▸ **Goal of the exercise**
I need each line of the entries below that includes the string "menu".

[Stored data entries]
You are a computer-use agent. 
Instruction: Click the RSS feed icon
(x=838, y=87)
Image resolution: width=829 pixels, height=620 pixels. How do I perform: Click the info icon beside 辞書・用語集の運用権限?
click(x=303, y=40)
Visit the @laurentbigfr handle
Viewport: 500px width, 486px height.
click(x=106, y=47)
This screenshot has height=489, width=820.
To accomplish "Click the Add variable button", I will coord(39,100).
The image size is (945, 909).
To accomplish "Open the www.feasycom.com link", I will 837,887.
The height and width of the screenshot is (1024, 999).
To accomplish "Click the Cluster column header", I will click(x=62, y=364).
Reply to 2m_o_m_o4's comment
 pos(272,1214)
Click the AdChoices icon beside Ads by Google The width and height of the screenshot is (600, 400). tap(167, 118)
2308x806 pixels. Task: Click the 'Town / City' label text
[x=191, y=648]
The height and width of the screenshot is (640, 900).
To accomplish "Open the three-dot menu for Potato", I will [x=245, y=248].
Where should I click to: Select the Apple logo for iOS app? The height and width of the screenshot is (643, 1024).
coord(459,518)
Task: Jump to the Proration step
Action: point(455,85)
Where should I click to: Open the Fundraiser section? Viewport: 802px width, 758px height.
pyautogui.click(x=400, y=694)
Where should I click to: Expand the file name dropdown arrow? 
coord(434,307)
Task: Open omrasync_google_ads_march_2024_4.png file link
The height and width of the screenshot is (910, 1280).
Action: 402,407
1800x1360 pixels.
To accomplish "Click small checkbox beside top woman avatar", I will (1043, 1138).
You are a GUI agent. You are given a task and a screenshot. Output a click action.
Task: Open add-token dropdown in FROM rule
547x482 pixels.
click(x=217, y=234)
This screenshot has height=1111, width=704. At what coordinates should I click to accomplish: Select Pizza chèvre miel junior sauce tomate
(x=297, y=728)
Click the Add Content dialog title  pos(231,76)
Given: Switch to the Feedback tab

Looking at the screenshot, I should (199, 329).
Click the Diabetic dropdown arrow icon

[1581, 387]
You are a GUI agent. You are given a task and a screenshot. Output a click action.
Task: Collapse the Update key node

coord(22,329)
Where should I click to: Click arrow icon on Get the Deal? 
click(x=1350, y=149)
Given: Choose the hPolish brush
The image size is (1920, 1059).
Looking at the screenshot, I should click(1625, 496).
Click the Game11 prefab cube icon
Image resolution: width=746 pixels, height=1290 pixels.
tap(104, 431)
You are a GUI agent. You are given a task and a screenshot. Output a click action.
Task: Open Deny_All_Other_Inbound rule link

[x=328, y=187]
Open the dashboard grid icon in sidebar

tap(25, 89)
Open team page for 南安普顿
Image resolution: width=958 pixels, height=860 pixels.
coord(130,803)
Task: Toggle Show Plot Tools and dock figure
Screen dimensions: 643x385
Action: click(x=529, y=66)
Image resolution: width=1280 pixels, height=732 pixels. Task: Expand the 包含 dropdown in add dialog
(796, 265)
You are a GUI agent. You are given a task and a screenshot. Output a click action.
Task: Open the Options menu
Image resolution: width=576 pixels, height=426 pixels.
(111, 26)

▸ **Exercise solution**
To accomplish "Open the three-dot menu for Potato", I will [x=245, y=248].
Task: Open the Options menu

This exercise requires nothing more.